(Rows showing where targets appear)
[START]

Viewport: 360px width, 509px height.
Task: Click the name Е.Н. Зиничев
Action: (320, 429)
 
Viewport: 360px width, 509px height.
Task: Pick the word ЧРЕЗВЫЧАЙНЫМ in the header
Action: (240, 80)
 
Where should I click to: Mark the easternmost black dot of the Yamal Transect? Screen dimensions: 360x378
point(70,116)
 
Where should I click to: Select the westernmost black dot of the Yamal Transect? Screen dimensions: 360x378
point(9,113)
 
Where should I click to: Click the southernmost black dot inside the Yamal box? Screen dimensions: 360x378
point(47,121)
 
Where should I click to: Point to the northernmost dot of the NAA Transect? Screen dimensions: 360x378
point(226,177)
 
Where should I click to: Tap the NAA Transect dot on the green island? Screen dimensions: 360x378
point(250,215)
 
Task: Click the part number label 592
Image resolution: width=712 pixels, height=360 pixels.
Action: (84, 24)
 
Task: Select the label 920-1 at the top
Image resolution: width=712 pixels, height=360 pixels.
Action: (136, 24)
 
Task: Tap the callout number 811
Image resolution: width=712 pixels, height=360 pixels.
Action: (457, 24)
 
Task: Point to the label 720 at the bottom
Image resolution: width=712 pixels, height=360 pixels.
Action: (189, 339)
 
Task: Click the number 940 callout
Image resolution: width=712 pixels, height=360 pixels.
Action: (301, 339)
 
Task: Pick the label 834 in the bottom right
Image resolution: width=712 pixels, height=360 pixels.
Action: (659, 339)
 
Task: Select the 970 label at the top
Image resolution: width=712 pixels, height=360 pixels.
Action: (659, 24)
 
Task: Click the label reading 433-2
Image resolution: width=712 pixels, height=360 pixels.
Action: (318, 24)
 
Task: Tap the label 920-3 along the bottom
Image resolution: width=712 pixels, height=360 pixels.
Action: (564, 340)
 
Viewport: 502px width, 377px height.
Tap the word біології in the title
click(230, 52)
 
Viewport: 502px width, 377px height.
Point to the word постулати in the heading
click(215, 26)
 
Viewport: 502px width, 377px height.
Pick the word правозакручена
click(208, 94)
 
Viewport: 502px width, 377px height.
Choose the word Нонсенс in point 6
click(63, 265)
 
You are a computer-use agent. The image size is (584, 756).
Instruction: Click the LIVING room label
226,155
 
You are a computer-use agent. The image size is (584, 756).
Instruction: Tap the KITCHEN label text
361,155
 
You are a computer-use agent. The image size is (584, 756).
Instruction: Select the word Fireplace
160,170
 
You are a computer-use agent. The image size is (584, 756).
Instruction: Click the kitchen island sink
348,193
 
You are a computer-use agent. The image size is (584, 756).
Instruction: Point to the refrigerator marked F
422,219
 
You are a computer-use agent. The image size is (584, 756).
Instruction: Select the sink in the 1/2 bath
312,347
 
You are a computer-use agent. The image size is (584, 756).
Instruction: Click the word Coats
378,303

[END]

• **What to work on**
Give every line of the records above as a JSON list of strings, with one string per line and blank lines left out.

• **Result of the exercise**
[
  "Viewport: 360px width, 509px height.",
  "Task: Click the name Е.Н. Зиничев",
  "Action: (320, 429)",
  "Viewport: 360px width, 509px height.",
  "Task: Pick the word ЧРЕЗВЫЧАЙНЫМ in the header",
  "Action: (240, 80)",
  "Where should I click to: Mark the easternmost black dot of the Yamal Transect? Screen dimensions: 360x378",
  "point(70,116)",
  "Where should I click to: Select the westernmost black dot of the Yamal Transect? Screen dimensions: 360x378",
  "point(9,113)",
  "Where should I click to: Click the southernmost black dot inside the Yamal box? Screen dimensions: 360x378",
  "point(47,121)",
  "Where should I click to: Point to the northernmost dot of the NAA Transect? Screen dimensions: 360x378",
  "point(226,177)",
  "Where should I click to: Tap the NAA Transect dot on the green island? Screen dimensions: 360x378",
  "point(250,215)",
  "Task: Click the part number label 592",
  "Image resolution: width=712 pixels, height=360 pixels.",
  "Action: (84, 24)",
  "Task: Select the label 920-1 at the top",
  "Image resolution: width=712 pixels, height=360 pixels.",
  "Action: (136, 24)",
  "Task: Tap the callout number 811",
  "Image resolution: width=712 pixels, height=360 pixels.",
  "Action: (457, 24)",
  "Task: Point to the label 720 at the bottom",
  "Image resolution: width=712 pixels, height=360 pixels.",
  "Action: (189, 339)",
  "Task: Click the number 940 callout",
  "Image resolution: width=712 pixels, height=360 pixels.",
  "Action: (301, 339)",
  "Task: Pick the label 834 in the bottom right",
  "Image resolution: width=712 pixels, height=360 pixels.",
  "Action: (659, 339)",
  "Task: Select the 970 label at the top",
  "Image resolution: width=712 pixels, height=360 pixels.",
  "Action: (659, 24)",
  "Task: Click the label reading 433-2",
  "Image resolution: width=712 pixels, height=360 pixels.",
  "Action: (318, 24)",
  "Task: Tap the label 920-3 along the bottom",
  "Image resolution: width=712 pixels, height=360 pixels.",
  "Action: (564, 340)",
  "Viewport: 502px width, 377px height.",
  "Tap the word біології in the title",
  "click(230, 52)",
  "Viewport: 502px width, 377px height.",
  "Point to the word постулати in the heading",
  "click(215, 26)",
  "Viewport: 502px width, 377px height.",
  "Pick the word правозакручена",
  "click(208, 94)",
  "Viewport: 502px width, 377px height.",
  "Choose the word Нонсенс in point 6",
  "click(63, 265)",
  "You are a computer-use agent. The image size is (584, 756).",
  "Instruction: Click the LIVING room label",
  "226,155",
  "You are a computer-use agent. The image size is (584, 756).",
  "Instruction: Tap the KITCHEN label text",
  "361,155",
  "You are a computer-use agent. The image size is (584, 756).",
  "Instruction: Select the word Fireplace",
  "160,170",
  "You are a computer-use agent. The image size is (584, 756).",
  "Instruction: Click the kitchen island sink",
  "348,193",
  "You are a computer-use agent. The image size is (584, 756).",
  "Instruction: Point to the refrigerator marked F",
  "422,219",
  "You are a computer-use agent. The image size is (584, 756).",
  "Instruction: Select the sink in the 1/2 bath",
  "312,347",
  "You are a computer-use agent. The image size is (584, 756).",
  "Instruction: Click the word Coats",
  "378,303"
]